As opposed to cases with SMA type 2 or type 3, evidence of cardiac involvement in SMA type 1 is limited. Previous publications reporting cardiac involvements in patients with SMA type 1 have described either structural abnormalities such as atrial and ventricular septal defects8 or profound sinus bradycardia. A survey investigating 63 patients with SMA type 1 found that 24% of these patients presented with severe symptomatic sinus bradycardia, and four of them died because bradycardia progressed to a state of cardiac standstill.9 Our patient showed an atrioventricular block and atrial fibrillation, which, to date, have not been reported in patients with SMA type1. We assume that long-term survivors of SMA type 1 may demonstrate concomitant cardiac arrhythmias detected during their follow up.

Another interesting finding noted in this case was fluctuation in blood pressure, body temperature, and heart rate demonstrated by the patinet. Hachiya et al. have reported similar autonomic dysfunction in a long-term survivor of SMA type 1.10 Their case described the presence of paroxysmal blood pressure and heart rate fluctuation in the patient.
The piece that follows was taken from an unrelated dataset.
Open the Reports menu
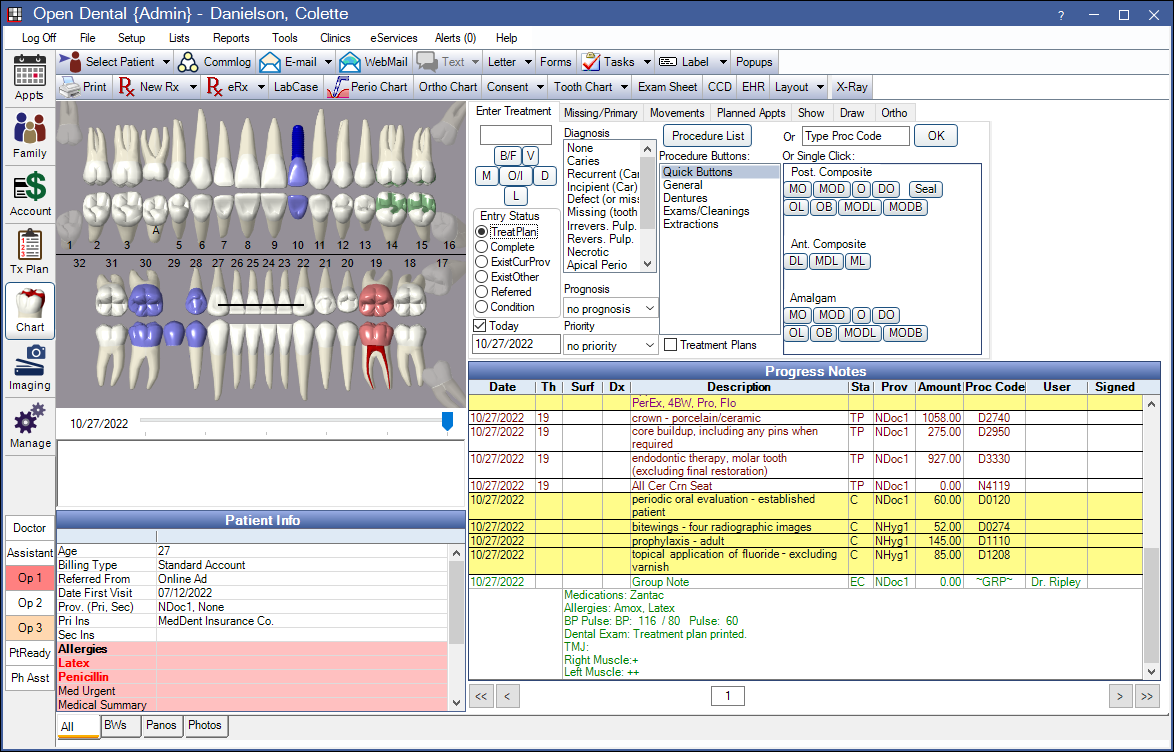This screenshot has width=1174, height=752. (x=231, y=38)
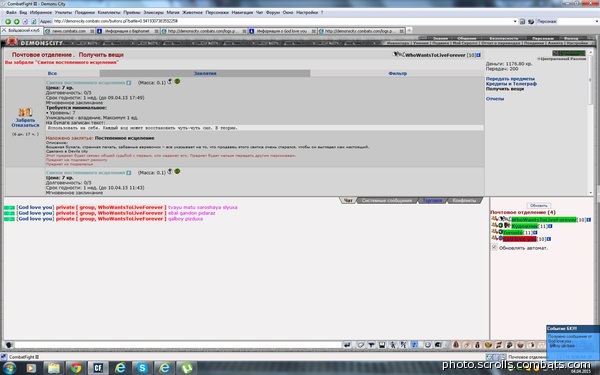This screenshot has height=375, width=600.
Task: Open Google Chrome from the taskbar
Action: (x=76, y=368)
They observed high plasma concentrations of norepinephrine during phase of tachycardia, suggesting the role of autonomic instability in this condition, which was attributed to the involvement of the autonomic nervous system in childhood-onset motor neuron diseases.

Although a majority of patients with SMA type 1 are known to die before 2 years of age as a consequence of respiratory insufficiency, the development of promising treatment strategies has changed the natural history and survival period observed in patients with SMA type 1.4 It is likely that a greater number of SMA type 1 patients with cardiac problems might be observed in the future. Our case suggests that the role of autonomic dysfunction and cardiac rhythm disturbance should be considered as another cause of morbidity and mortality associated with this disease, and these entities ought to be evaluated in long-term survivors of SMA type1.